Data shown -

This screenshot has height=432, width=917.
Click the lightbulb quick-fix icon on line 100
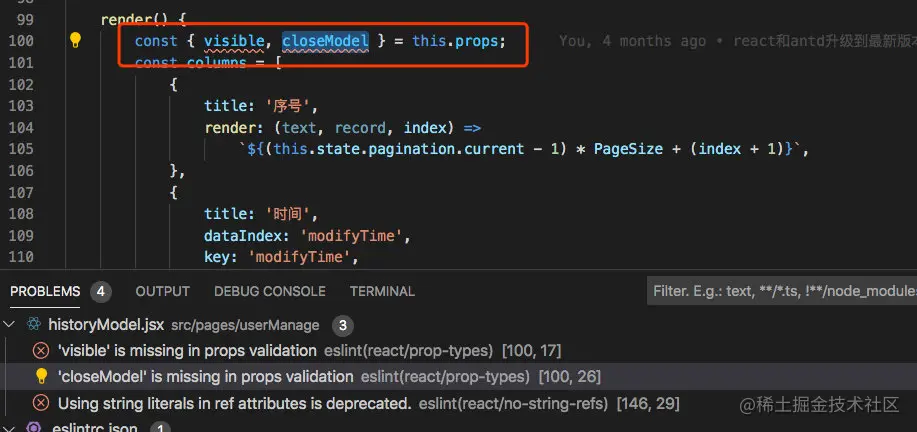[75, 40]
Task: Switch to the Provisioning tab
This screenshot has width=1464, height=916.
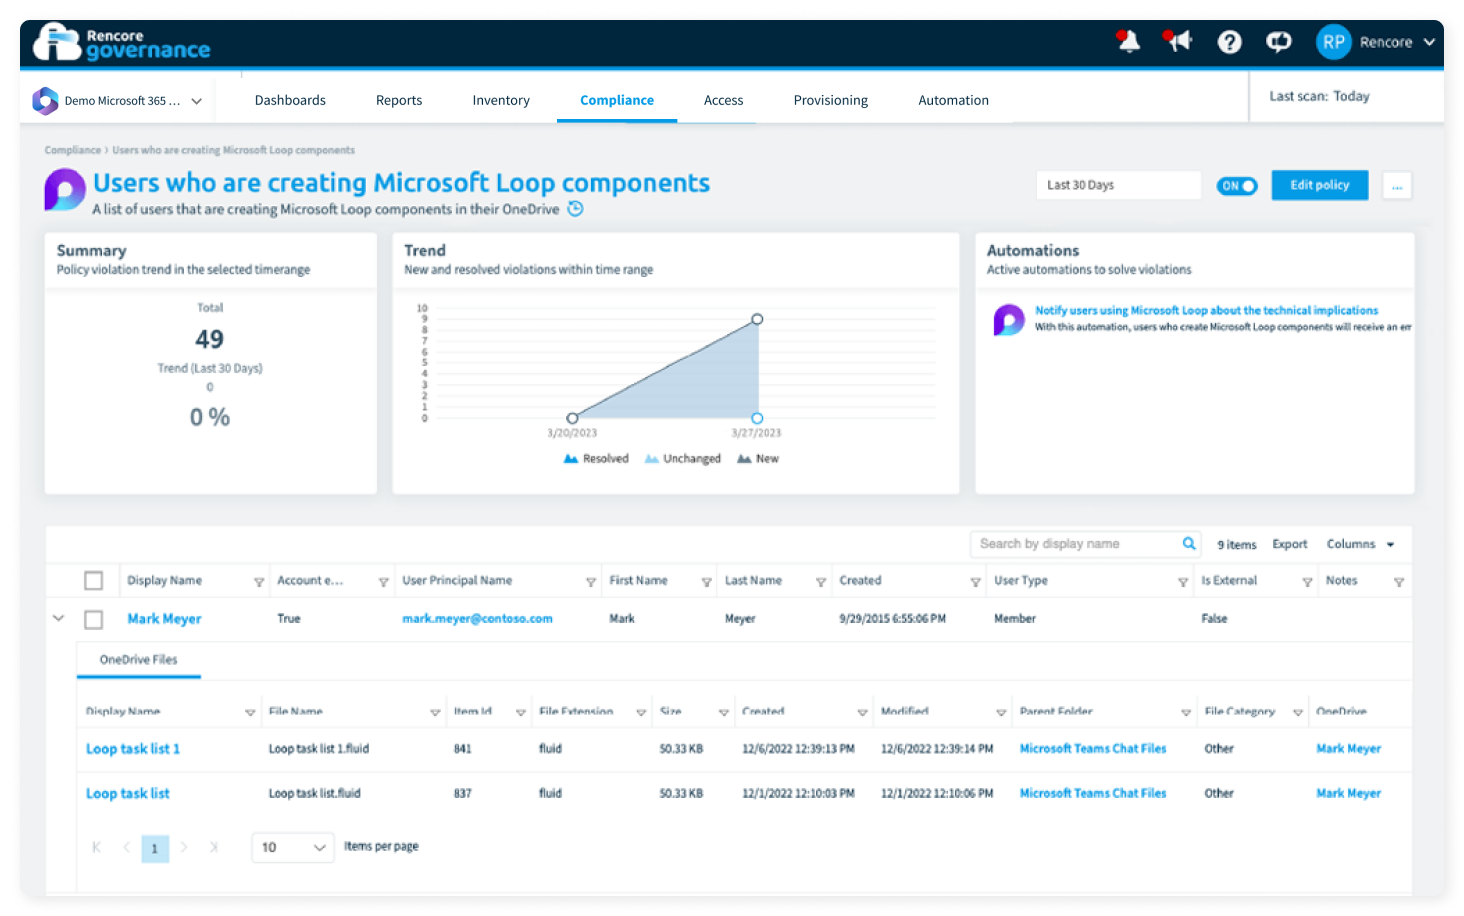Action: (x=830, y=100)
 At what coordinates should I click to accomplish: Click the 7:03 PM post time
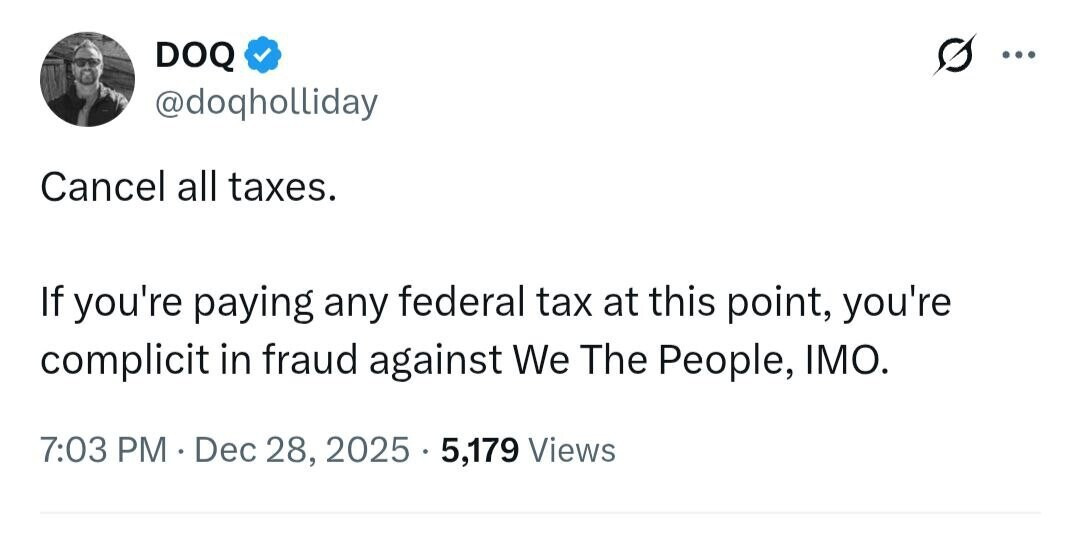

What is required - In your answer, give every line of the listing above exactly, and do not include the images.

Response to the exercise -
This screenshot has height=432, width=917.
Click the lightbulb quick-fix icon on line 100
[75, 40]
Task: Switch to the Provisioning tab
This screenshot has width=1464, height=916.
Action: (x=830, y=100)
 At what coordinates should I click to accomplish: Click the 7:03 PM post time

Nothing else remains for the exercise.